## Tasks
(a) Answer these questions about the layer classifier notebook below:
(i) What value is passed as `C` to `LinearSVC`?
(ii) What fraction of the data is held out by `test_size` in the split?
(iii) Into which folder under the project root is `layer_clf.pkl` saved?
(b) Write out the layer classifier notebook below, everything from "pipe.fit(X_train, y_train)" down to "joblib.dump(pipe, out / 'layer_clf.pkl')".

## Extracted text
────
# Layer Classifier Training

Run this notebook from the project root (`CAD AI`) to build a fitted `layer_clf.pkl`.


In [None]:
import pathlib, joblib, pandas as pd
from sklearn.feature_extraction.text import TfidfVectorizer
from sklearn.svm import LinearSVC
from sklearn.calibration import CalibratedClassifierCV
from sklearn.pipeline import Pipeline
from sklearn.model_selection import train_test_split
from sklearn.metrics import classification_report

root = pathlib.Path().resolve()
df = pd.read_csv(root / 'ml' / 'datasets' / 'labeled.csv', on_bad_lines='skip').dropna(subset=['Content', 'Layer'])

pipe = Pipeline([
    ('tfidf', TfidfVectorizer(token_pattern=r'[A-Za-z0-9\.]+')),
    ('clf',   CalibratedClassifierCV(LinearSVC(C=10.0), cv=5))
])

In [None]:
# Train / test split and fit
X_train, X_test, y_train, y_test = train_test_split(
    df['Content'], df['Layer'], test_size=0.2, random_state=42
)

pipe.fit(X_train, y_train)
print(classification_report(y_test, pipe.predict(X_test)))

In [None]:
# Guard to ensure we are saving a fitted model
assert hasattr(pipe.named_steps['tfidf'], 'vocabulary_'), 'Vectorizer not fitted!'

out = root / 'ml' / 'artifacts'
out.mkdir(parents=True, exist_ok=True)
joblib.dump(pipe, out / 'layer_clf.pkl')
print('✓ Model saved to', out / 'layer_clf.pkl')
────
Word and element location data:
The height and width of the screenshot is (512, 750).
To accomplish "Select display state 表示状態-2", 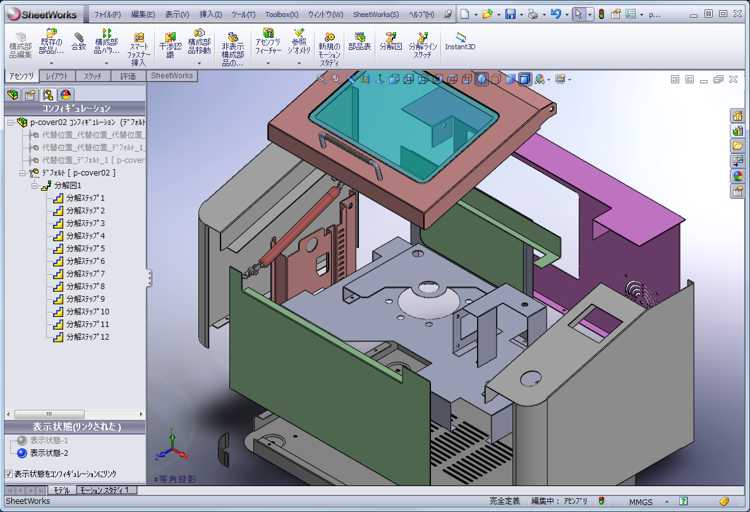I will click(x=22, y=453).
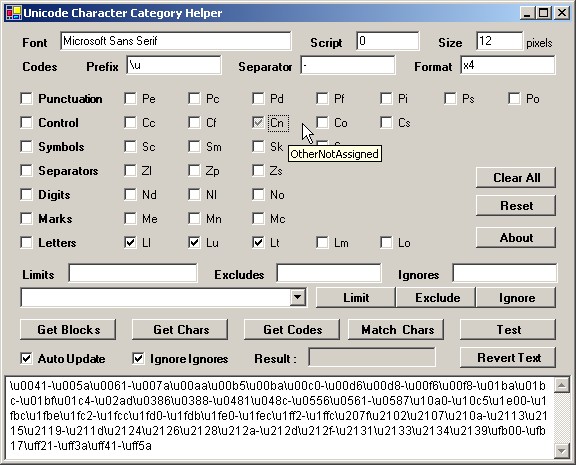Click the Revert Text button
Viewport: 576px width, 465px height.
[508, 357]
────
## Task answers
(a)
(i) 10.0
(ii) 0.2
(iii) `ml/artifacts`

(b)
pipe.fit(X_train, y_train)
print(classification_report(y_test, pipe.predict(X_test)))

In [None]:
# Guard to ensure we are saving a fitted model
assert hasattr(pipe.named_steps['tfidf'], 'vocabulary_'), 'Vectorizer not fitted!'

out = root / 'ml' / 'artifacts'
out.mkdir(parents=True, exist_ok=True)
joblib.dump(pipe, out / 'layer_clf.pkl')